Olivier, dobrý den ! Vous vivez donc en République tchèque depuis une dizaine d’années, avant cela vous êtes passé par la France, mais à l’origine, vous venez de Côte d’Ivoire…
« Entre autres ! Parce que je préfère largement mon côté jamaïcain. »
Avec ces origines mixtes, vous êtes le fruit de la mondialisation ! Mais lorsque vous êtes arrivé à Prague avez-vous immédiatement décidé d’apprendre le tchèque ?
« Non, car je ne suis pas arrivé dans le but de rester. Je suis à l’origine venu en vacances ! Mais lorsque les perspectives de travail à Prague se sont pointées à l’horizon, je me suis dit qu’il fallait que j’apprenne le tchèque, pour comprendre mon contrat de travail, le contrat de bail… Et une fois cela décidé, je me suis donné à fond, et je me suis coupé du monde franco-français de Prague, pour être uniquement avec des Tchèques et apprendre réellement. »Avez-vous suivi des cours ?
« Oui, à l’Université Charles de Prague, où il y a un cours de tchèque pour les étrangers. Un cours très bien fait, très bien organisé, et puisque ma langue maternelle est le français, j’ai suivi le cours donné spécialement pour les étudiants francophones. Les cours sont donnés en tchèque, avec parfois des explications en français. Par exemple, pour le verbe « dát » (donner), que les Tchèques utilisent dans beaucoup d’expressions, mais en français, c’est différent. Par exemple, lorsqu’en français ont dit ‘je pose un verre sur la table’, en tchèque c’est comme si on disait ‘je le donne sur la table’. Les professeurs sont tchèques, mais avec une connaissance du français pour pouvoir expliquer ce genre de spécificités. »
Vous souvenez-vous du premier mot tchèque que vous avez appris ?
« Bien sûr ! C’était à l’aéroport : ‘Pojďte, pojďte !’ – ‘venez, venez !’ qu’ils (on suppose les chauffeurs de taxi) me disaient… »
Apprendre le tchèque, est-ce difficile ?
« Oui, surtout pour les personnes qui ne sont pas de culture slave. Mais ce n’est pas impossible, la preuve en est que j’ai la chance de pouvoir le parler couramment maintenant. Je parle tchèque tous les jours. Bien sûr, dans le cadre de mon travail – l’enseignement des maths –, je suis avec des Français et je parle français, mais j’essaye de séparer mes activités professionnelles de mes activités de la vie courante, où je suis avec des Tchèques. »
La langue tchèque, c’est pour vous un plaisir ?« C’est un plaisir de pouvoir prononcer le ‘ř’ ! »
Y-a-t-il des mots tchèques qui vous plaisent particulièrement ? Ou qui vous déplaisent ?
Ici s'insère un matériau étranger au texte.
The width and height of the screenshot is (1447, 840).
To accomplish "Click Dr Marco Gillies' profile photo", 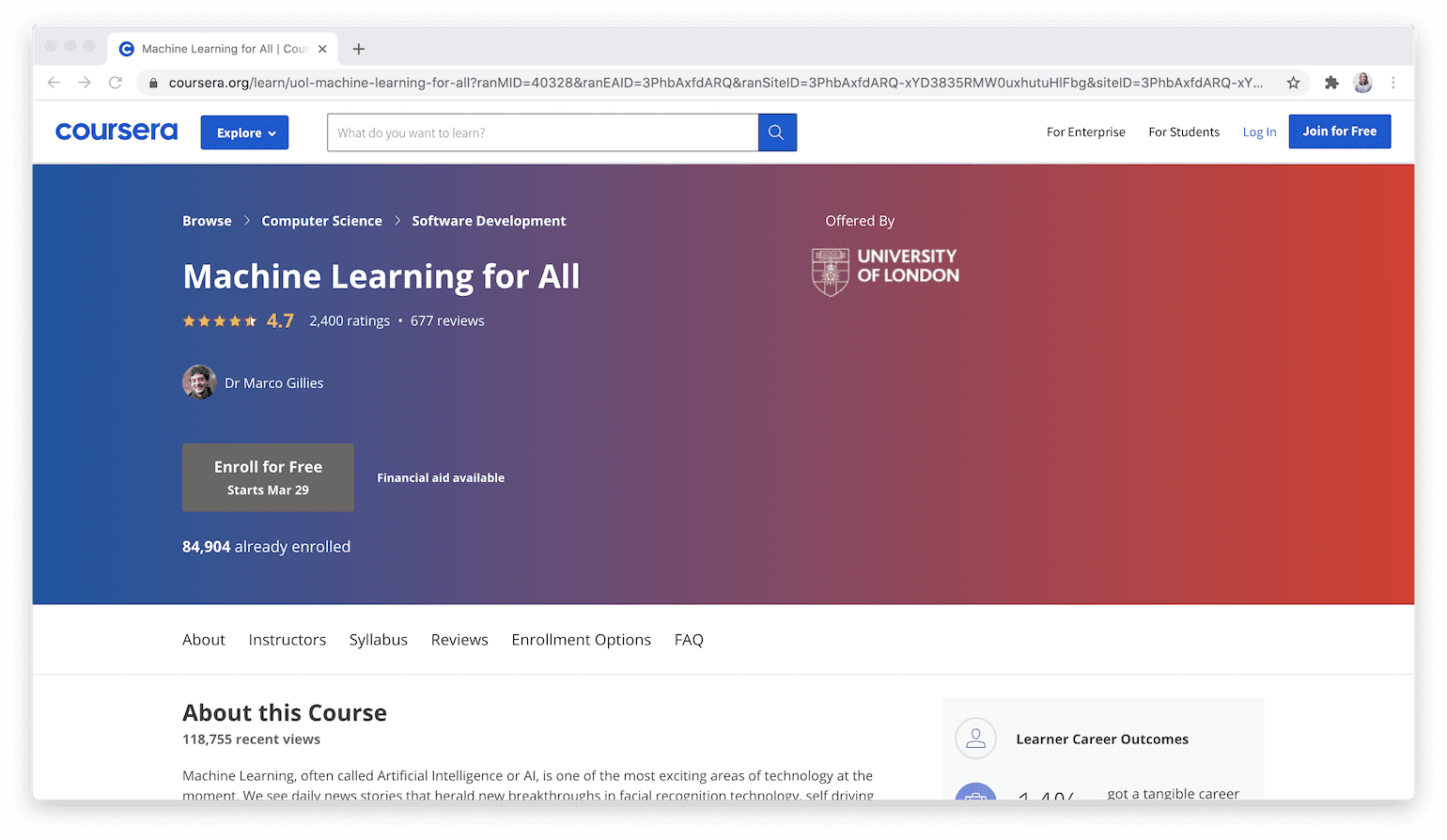I will (x=199, y=382).
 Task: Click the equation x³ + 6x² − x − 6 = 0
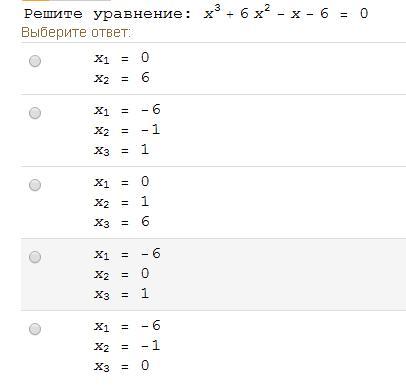click(286, 13)
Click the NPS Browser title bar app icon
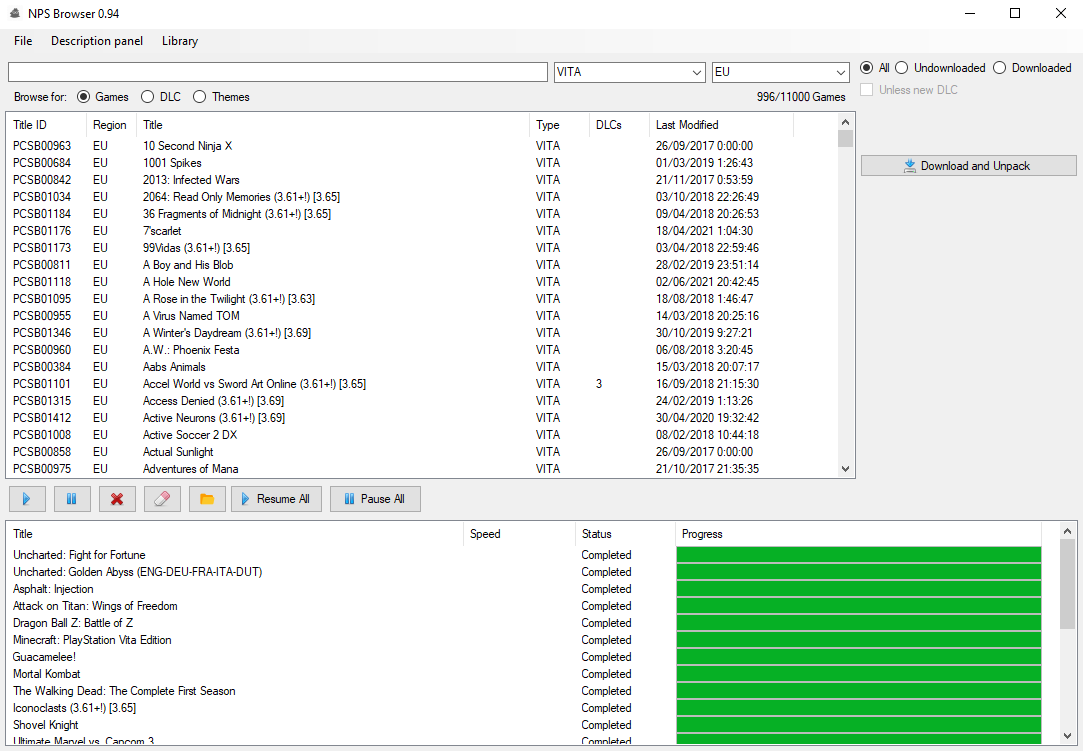This screenshot has width=1083, height=751. pyautogui.click(x=15, y=13)
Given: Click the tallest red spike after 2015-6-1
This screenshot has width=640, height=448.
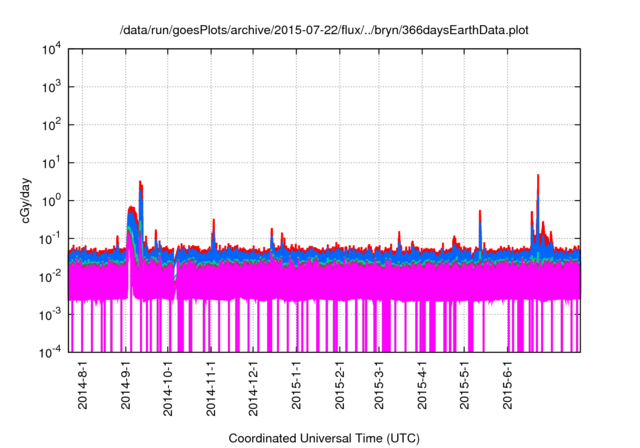Looking at the screenshot, I should [538, 180].
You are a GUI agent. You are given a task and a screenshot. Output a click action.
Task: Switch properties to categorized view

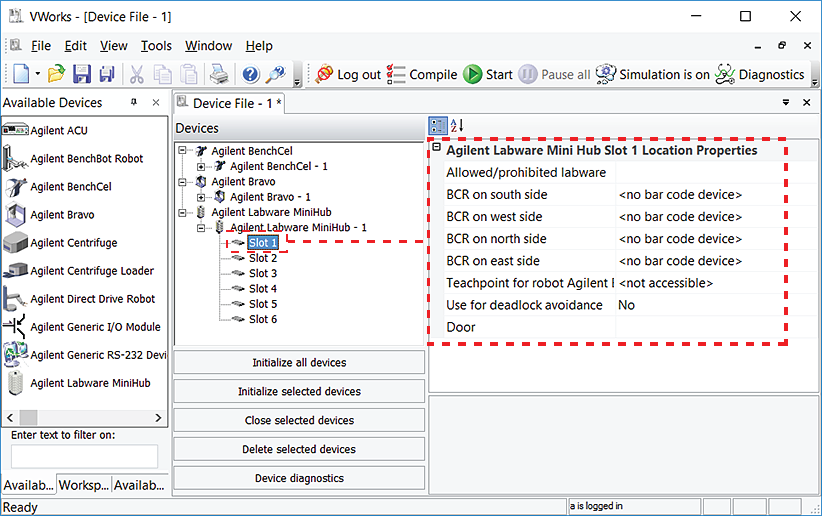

« Bien sûr ! J’aime beaucoup ces mots qui comprennent le son ‘ř’, qui est typiquement tchèque. Par exemple ‘pobřeží‘ (le littoral) ou ‚hřeben’ (le peigne, la crête). Et ce qui me déplaît, ce sont ces mots un peu vulgaires répétés à tout bout de champ, comme ‘Ty vole’ ».
Vous qui êtes musicien, spécialisé dans les percussions, dont vous possédez une belle collection, pensez-vous qu’avoir l’oreille musicale vous a aidé à apprendre le tchèque ?
« Oui, je possède actuellement douze djembés ! Bien sûr, avoir l’oreille musicale aide à apprendre les langues. Mais il faut aussi se donner les moyens d’apprendre cette langue ! Comme je vous l’ai dit, je me suis coupé du monde franco-français de Prague, mais j’écoutais également régulièrement la radio, Český rozhlas – Radiožurnal, et je lisais les journaux tchèques. Et puis j’ai eu la chance de pouvoir être acteur dans un théâtre du quartier de Vinohrady, où je côtoyais les acteurs tchèques. Ça a donc été un apprentissage en immersion complète. »
En tant que musicien, n’êtes-vous pas dérangé par le côté peu mélodieux de la langue tchèque ?
« Non, pas vraiment. Je crois que chaque langue a ses spécificités. En tchèque, cette intonation apportée par le ‘ř‘ compense cela. Le tchèque est une belle langue. »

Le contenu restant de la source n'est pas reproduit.